## begin

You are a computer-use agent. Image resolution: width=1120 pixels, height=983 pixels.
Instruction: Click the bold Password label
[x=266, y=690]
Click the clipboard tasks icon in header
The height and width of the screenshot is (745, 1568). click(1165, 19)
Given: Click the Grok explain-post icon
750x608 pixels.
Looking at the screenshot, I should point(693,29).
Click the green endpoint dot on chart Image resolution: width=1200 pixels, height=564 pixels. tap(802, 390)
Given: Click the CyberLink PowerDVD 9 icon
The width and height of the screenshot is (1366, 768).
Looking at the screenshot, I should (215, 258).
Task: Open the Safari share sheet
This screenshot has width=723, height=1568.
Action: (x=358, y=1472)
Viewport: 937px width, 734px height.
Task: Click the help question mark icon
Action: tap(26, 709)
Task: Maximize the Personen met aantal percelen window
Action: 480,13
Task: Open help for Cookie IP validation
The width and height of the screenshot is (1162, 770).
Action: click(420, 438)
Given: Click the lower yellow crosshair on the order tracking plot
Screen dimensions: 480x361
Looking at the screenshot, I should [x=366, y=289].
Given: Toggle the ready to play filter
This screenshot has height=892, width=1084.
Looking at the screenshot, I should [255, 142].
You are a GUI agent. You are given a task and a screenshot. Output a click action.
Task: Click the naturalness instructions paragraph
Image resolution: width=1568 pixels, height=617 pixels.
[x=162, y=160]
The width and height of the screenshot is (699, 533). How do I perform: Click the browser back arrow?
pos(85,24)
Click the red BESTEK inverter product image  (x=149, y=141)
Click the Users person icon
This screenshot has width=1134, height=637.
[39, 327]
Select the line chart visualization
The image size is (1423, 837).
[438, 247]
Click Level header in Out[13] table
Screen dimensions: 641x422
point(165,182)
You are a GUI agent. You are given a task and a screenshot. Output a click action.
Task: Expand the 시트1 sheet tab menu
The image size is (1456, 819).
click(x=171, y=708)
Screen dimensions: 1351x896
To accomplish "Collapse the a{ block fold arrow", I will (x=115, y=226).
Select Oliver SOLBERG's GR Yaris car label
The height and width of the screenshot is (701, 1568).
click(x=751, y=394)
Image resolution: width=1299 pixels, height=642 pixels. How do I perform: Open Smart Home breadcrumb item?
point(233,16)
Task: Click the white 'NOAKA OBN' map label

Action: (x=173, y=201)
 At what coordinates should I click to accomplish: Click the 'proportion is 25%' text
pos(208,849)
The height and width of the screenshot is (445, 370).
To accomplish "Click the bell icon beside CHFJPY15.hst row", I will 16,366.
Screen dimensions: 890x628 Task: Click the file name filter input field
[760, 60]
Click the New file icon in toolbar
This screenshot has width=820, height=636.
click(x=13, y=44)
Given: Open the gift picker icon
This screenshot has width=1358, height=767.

## end

### EXERCISE DIRECTIONS
Return every line from the start of the lines above through the line containing "[x=162, y=160]", both ends included, reproducing each one exactly.

### FULL SOLUTION
You are a computer-use agent. Image resolution: width=1120 pixels, height=983 pixels.
Instruction: Click the bold Password label
[x=266, y=690]
Click the clipboard tasks icon in header
The height and width of the screenshot is (745, 1568). click(1165, 19)
Given: Click the Grok explain-post icon
750x608 pixels.
Looking at the screenshot, I should point(693,29).
Click the green endpoint dot on chart Image resolution: width=1200 pixels, height=564 pixels. tap(802, 390)
Given: Click the CyberLink PowerDVD 9 icon
The width and height of the screenshot is (1366, 768).
Looking at the screenshot, I should (215, 258).
Task: Open the Safari share sheet
This screenshot has width=723, height=1568.
Action: (x=358, y=1472)
Viewport: 937px width, 734px height.
Task: Click the help question mark icon
Action: tap(26, 709)
Task: Maximize the Personen met aantal percelen window
Action: 480,13
Task: Open help for Cookie IP validation
The width and height of the screenshot is (1162, 770).
Action: click(420, 438)
Given: Click the lower yellow crosshair on the order tracking plot
Screen dimensions: 480x361
Looking at the screenshot, I should [x=366, y=289].
Given: Toggle the ready to play filter
This screenshot has height=892, width=1084.
Looking at the screenshot, I should [255, 142].
You are a GUI agent. You are given a task and a screenshot. Output a click action.
Task: Click the naturalness instructions paragraph
Image resolution: width=1568 pixels, height=617 pixels.
[x=162, y=160]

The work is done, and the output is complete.